Speaking of this latter sex act, when it concludes, Reygadas moves his camera to disclose an image of Christ over the couple's bed, even as their heavy-breathing continues. This apparent visual joke, far from a throw away, in fact distills a key component of the director's vision: the idea of ecstasy (as in Bernini's St. Theresa). Following the pilgrimage that Marcos ultimately joins, seemingly in a desperate search for forgiveness, Reygadas closes his film with the second fellatio scene, which in this case shows Marcos grinning for the first time and hovering over Ana in a position of power. As such, Reygadas conflates the transcendence inherent in both religious devotion and sexual fulfillment, in a fashion that one could see as congruent with the noted trend in baroque figuration. Moreover, the pilgrimage itself follows a definitive conflation of sex and violence that seems to situate Reygadas in a tradition in Mexican filmmaking that also includes two of its most accomplished directors, Luis Buñuel and Arturo Ripstein.

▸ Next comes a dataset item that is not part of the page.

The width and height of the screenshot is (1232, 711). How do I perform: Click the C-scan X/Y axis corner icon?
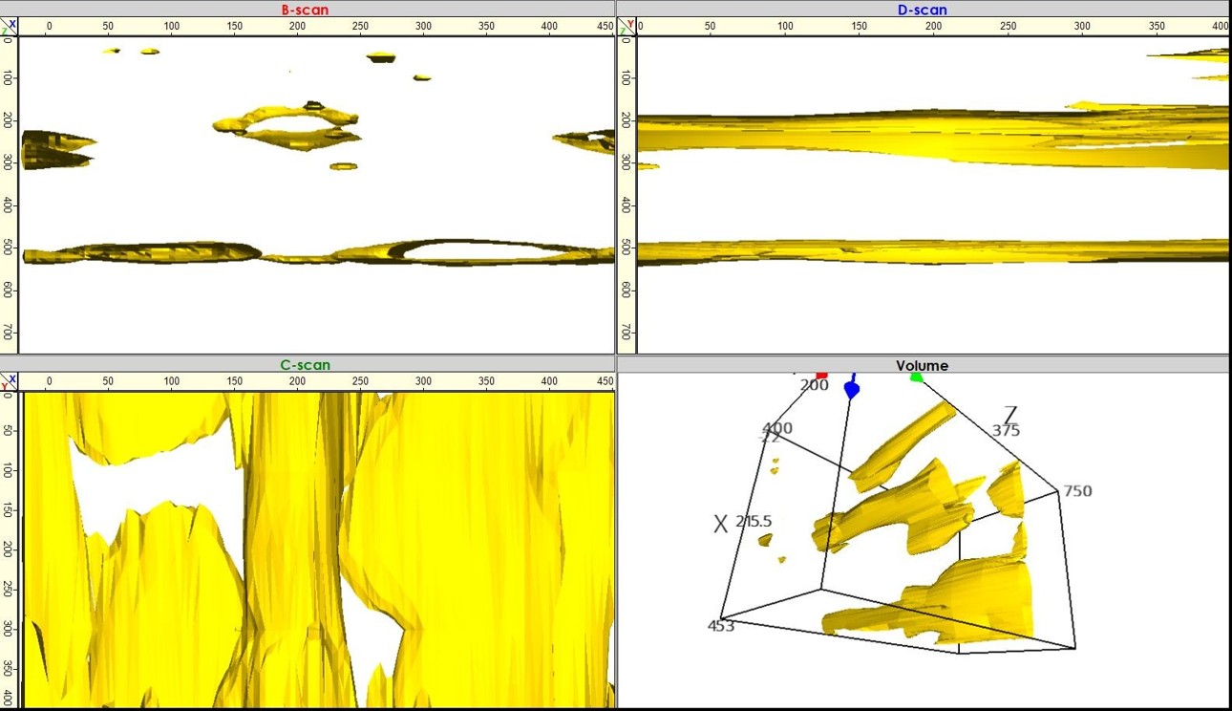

However, it is not simply these themes that find their way into these concluding gestures -- both the violence and the sex act -- but it is moreover Reygadas' arguably radical view of a reconstituted Mexican society. The intimation may be that a violent overthrow of class structures is required, but in the universe of Battle in Heaven a little fellatio would seem to suffice.

Kelly Reichardt's Rotterdam prize-winner Old Joy, which will play at New York's Walter Reade theatre as part of their 'New Directors' series on March 21st (and which should manage some form of distribution thereafter, one would hope), begins with the image of a bird perched on a gutter followed by a series of shots of a man, covered in ants, meditating in the grass. In other words, its opening passage is a whisper to Reygadas' scream, even if similarities abound elsewhere. For one, both films share a documentarian concern for the non-fictional locations of their narratives.
In the case of Old Joy, this is (lower-middle class) Portland and its mountainous environs: roadsides and passing storm cloud formations seem to attract nearly as much attention as the strained interaction of the two 'old friend' leads, Mark (Daniel London) and Kurt (Palace Music frontman Will Oldham).

Backtracking for the moment, the spare narrative of Old Joy concerns Mark and Kurt's overnight camping trip, with a visit to a local hot springs to follow the next day. Throw in Mark's pregnant partner, an avowedly liberal radio talk show, and a diner visit in the morning and one has the totality of Old Joy's narrative. Nevertheless, Reichardt's narrative demands nothing further as she needs little more than a quick shoulder rub and an arm dropping into the hot spring water to say everything that we would ever need to know about the past, present and future of their friendship. Old Joy demonstrates an admirable economy, which along with its contemplative tone distinguishes it from the vast majority of "indie" cinema.

Then again it is not these qualities alone that recommend Reichart's film, even if she does mildly contaminate the film's understated poignancy with a final gesture consistent with the film's liberal humanist rhetoric. Old Joy importantly manifests a genuine nostalgia for Gen X's heyday -- the Slacker to Reality Bites years -- making it (along with the undeniably elegiac Before Sunset [2005]) as one of the first works to long for this not-so-long ago 'golden age.' However, what makes this film particularly significant on this front, given the liberal values espoused by Kurt and the left-wing, call-in talk show that Mark listens to, is the speed in which this impression has been reached by Generation X's left-of-center constituency (which importantly was always far smaller than their parents'). Evidently an era that made Eddie Vedder its mouthpiece wasn't entirely successful at changing the world after all? All kidding aside, Old Joy represents an important next step in 'Gen X' cinema.